Bu stratejinin sonucu olarak seçim öncesi yeniden alevlenen Rojava’ya saldırı planı, seçim sonrası Erdoğan’ın estirdiği rüzgarın hızıyla giderek yayılıyor ve kontrol altına alınamaz alanlara yayılıyor.

Beli ki Erdoğan ile Türkiye’nin çıkarları uyuşmuyor ve makas giderek açılıyor.

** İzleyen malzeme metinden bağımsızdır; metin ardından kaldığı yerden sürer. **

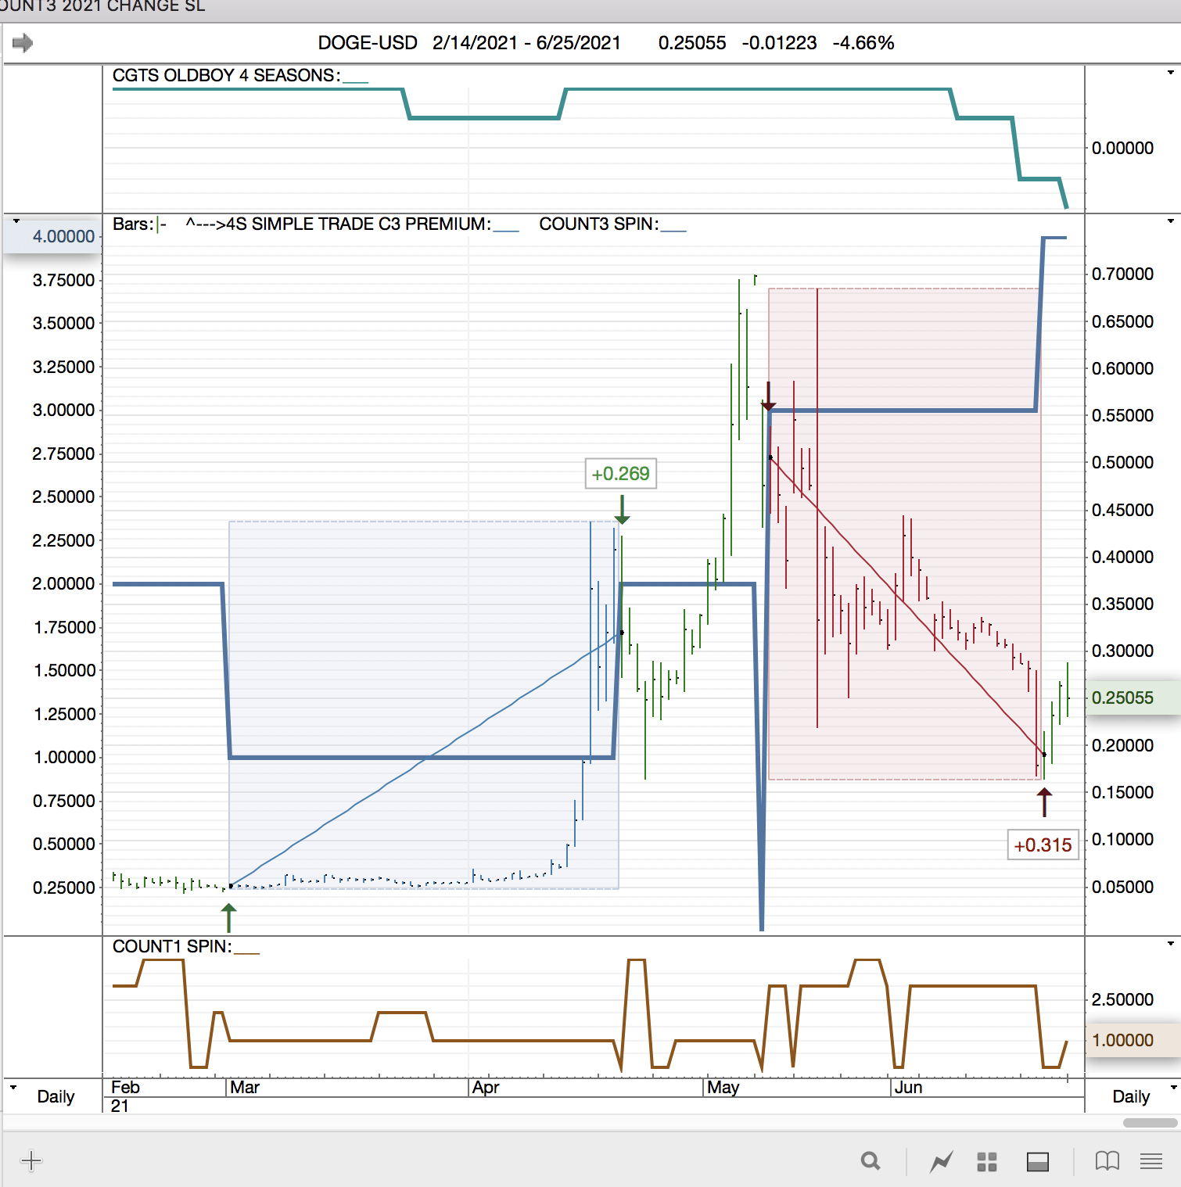1181x1187 pixels.
Task: Open the right Daily periodicity menu
Action: (x=1173, y=1088)
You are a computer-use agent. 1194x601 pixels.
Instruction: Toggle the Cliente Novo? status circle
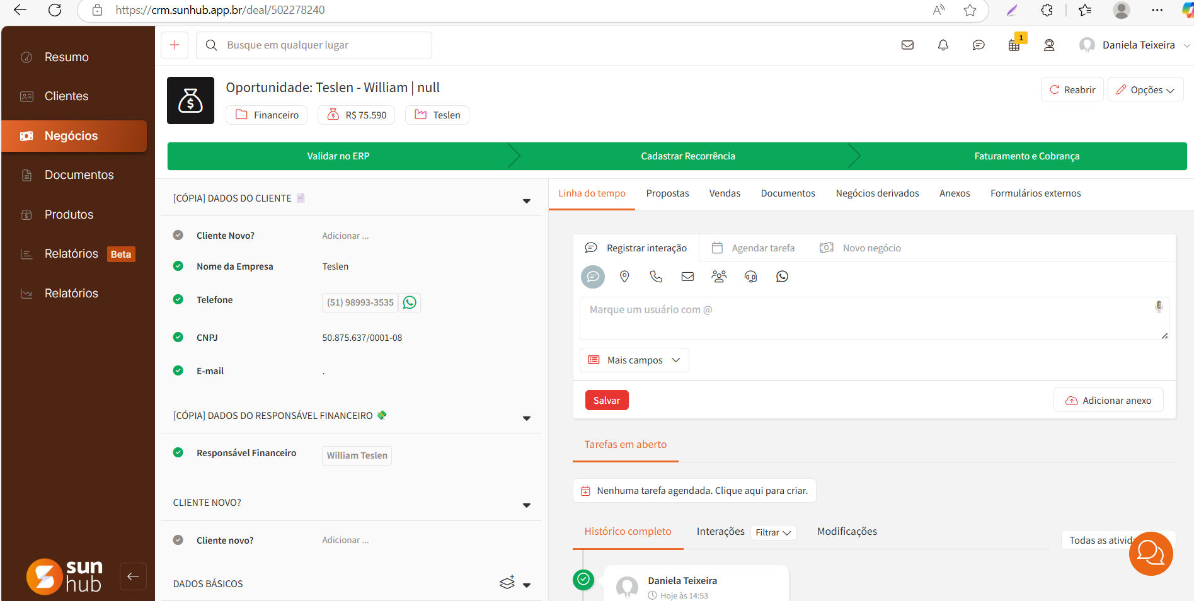[x=178, y=235]
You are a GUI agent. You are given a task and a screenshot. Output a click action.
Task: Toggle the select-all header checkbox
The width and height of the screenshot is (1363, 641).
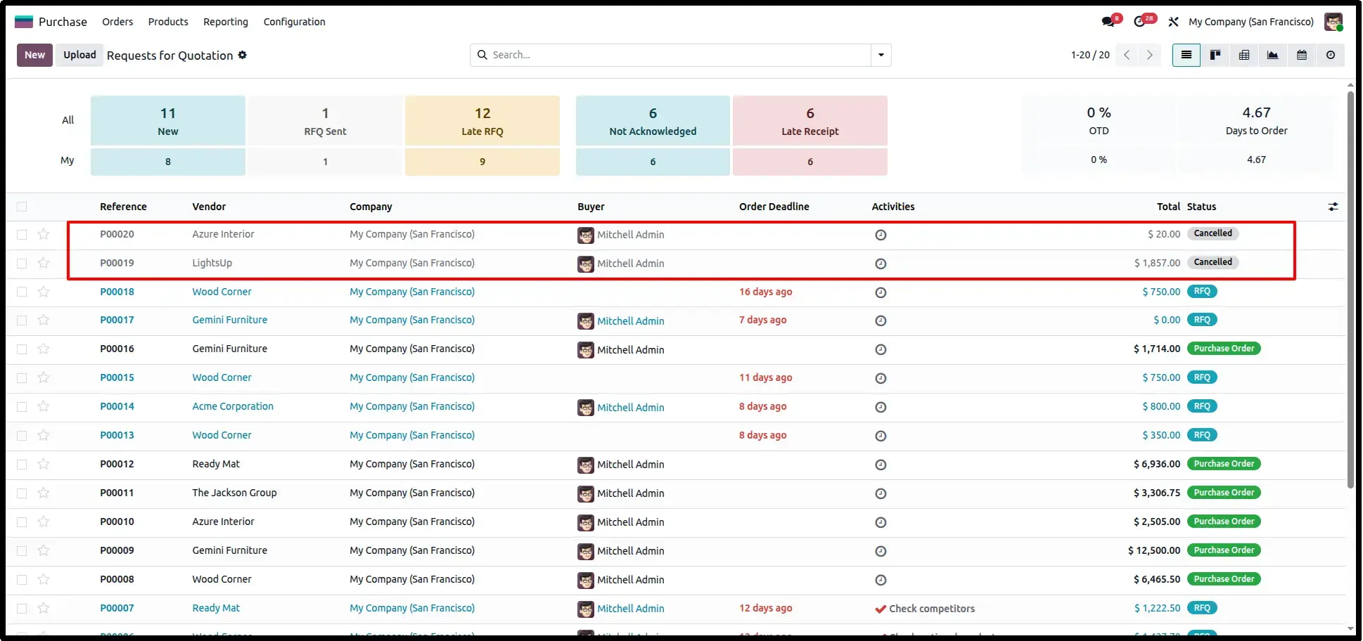coord(22,207)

Erdoğan siyasi geleceğini ancak bir savaşla kurtarabileceğini umuyor olmalı ki, yeni hükümet kurulmadan; yaptırım gücü, meşruiyeti kalmamış istifa etmiş Davutoğlu hükümeti gitmeden savaşa girmek istiyor. Yangından mal kaçırır misali bu aceleciliğin sebebi halen Sünni dünyasının Sultanı, başkan olma rüyası ve Rojava düşmanlığından vaz geçmediğini gösteriyor.

Erdoğan, Türkiye’yi savaşa sokarak, başkasının kanı üzerinden başarılı bir kahramanlık hikayesi oluşturup, ülkeyi seçime götürerek, yeniden tek başına AKP iktidarı çıkarmak istiyor. Hatta seçim için 15 Kasım 2015 tarihini telaffuz ettiği de artık bir sır değil. 1974 yılında benzer bir durumu Bülent Ecevit de yapmıştı. Fakat unuttuğu bir şey var; şartlar 1974 yılı olmadığı gibi, Rojava da Kıbrıs değil.

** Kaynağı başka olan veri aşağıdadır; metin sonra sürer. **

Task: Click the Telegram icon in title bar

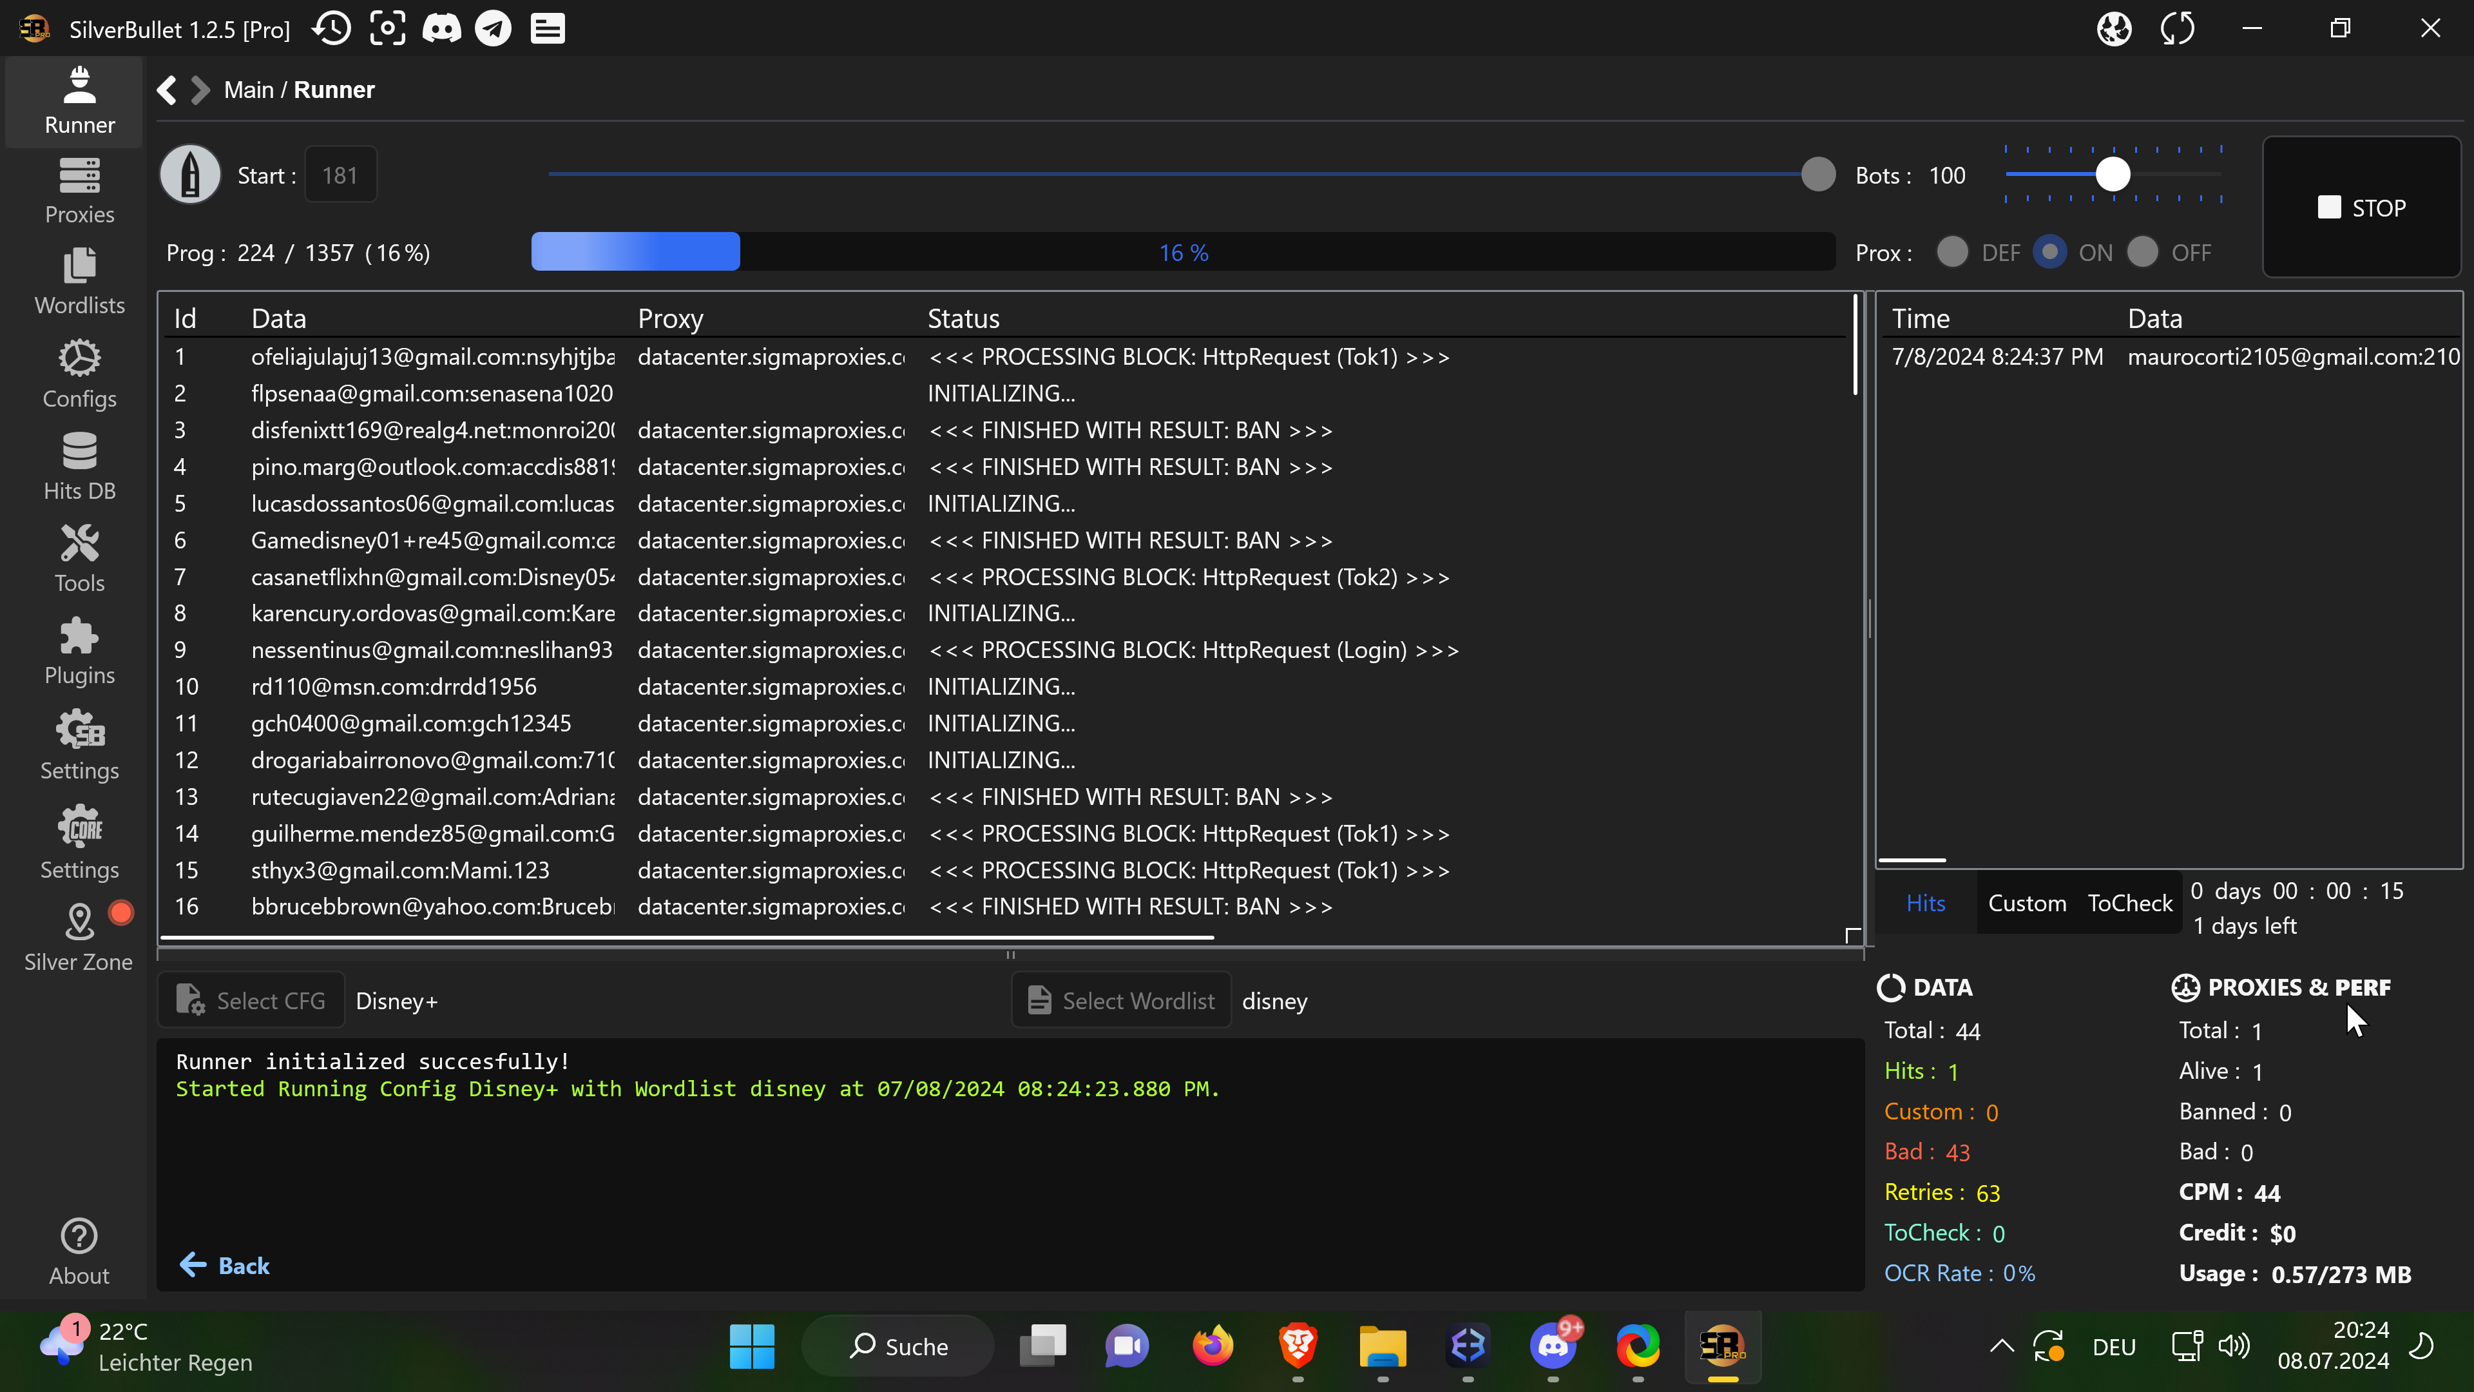Action: coord(494,29)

Erdoğan’ın  aklında tutması gereken bir diğer gerçek daha var; PKK Yürütme Komitesi Üyesi Murat Karayılan’ın;  ‘’Eğer onlar Rojava’ya müdahale ederlerse biz de onlara müdahale ederiz’’ sözüdür. Olsası bir saldırı Kürdistan’ın tamamına yapılmış sayılacak ve büyük bir savaş başlayacaktır. O zaman da ortada ne sınır kalır ne de Erdoğan’ın Cumhurbaşkanlığı kalır.

Yeniden başa dönersek;  hiç bir veriye dayanmadığı halde 'YPG etnik temizlik yapıyor, Türkmenleri esir alıyor'  propagandası Rojava’nın işgaline bir gerekçe mi yapılmak isteniyor?

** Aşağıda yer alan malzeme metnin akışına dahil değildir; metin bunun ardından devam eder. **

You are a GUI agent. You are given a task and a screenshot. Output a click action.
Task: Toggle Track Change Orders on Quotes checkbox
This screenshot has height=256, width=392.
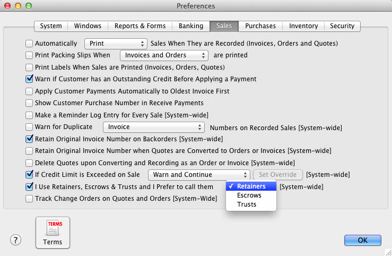(x=30, y=199)
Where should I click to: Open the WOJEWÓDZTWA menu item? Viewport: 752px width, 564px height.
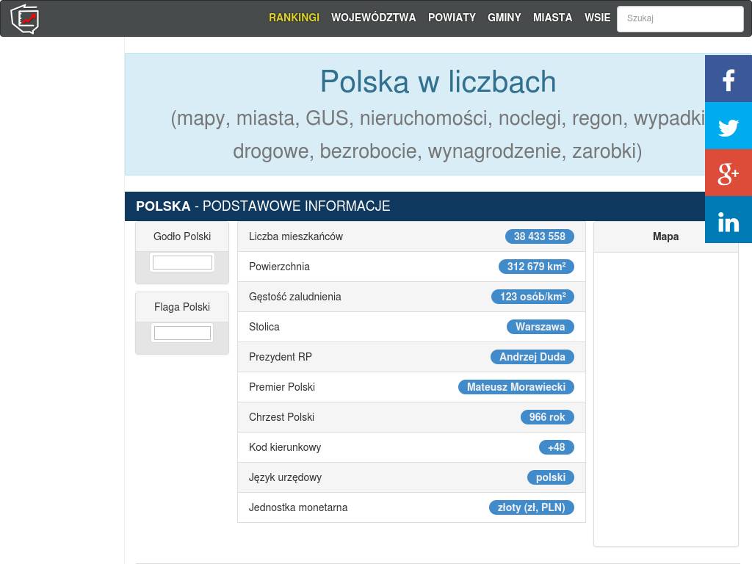pos(373,18)
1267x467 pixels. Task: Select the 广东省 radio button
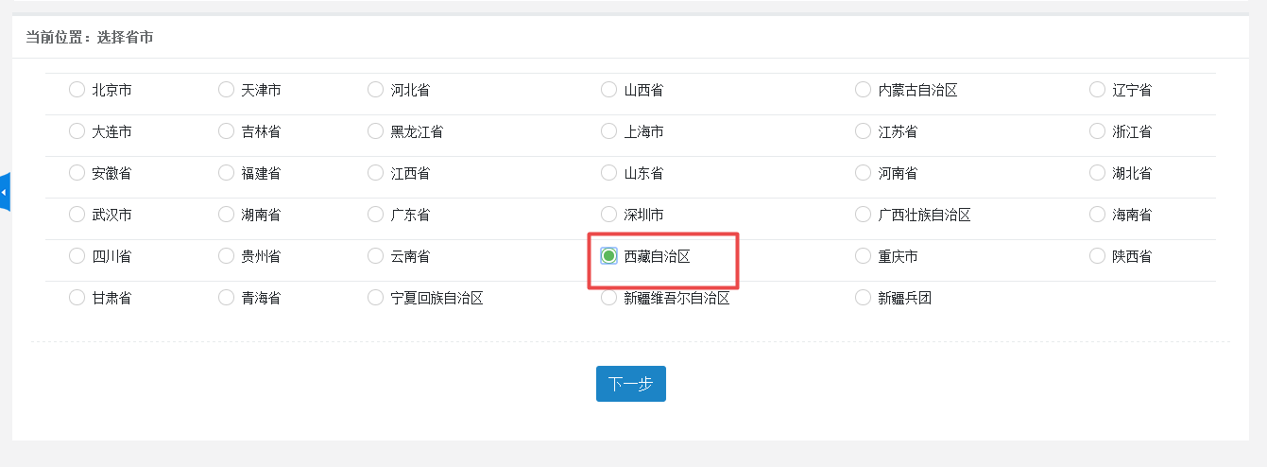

Kobanê'deki sivil katliam: ''Gerekirse Suriye'ye dört adam gönderirim. Türkiye'ye 8 füze attırıp savaş çıkartırım'' konseptinin bir devamı mıdır?  

Galiba mesele şu; ‘’Mevzubahis olan Erdoğan ve yandaşlarının çıkarlarıysa, gerisi teferruattır…’’

Bu savaş Türkiye’nin değil, Erdoğan’ın savaşdır. O zaman bu kanlı savaşı önlemek Kürdistan ve  Türkiye’de yaşayan halkların, inançların boynunun borucu olmalıdır.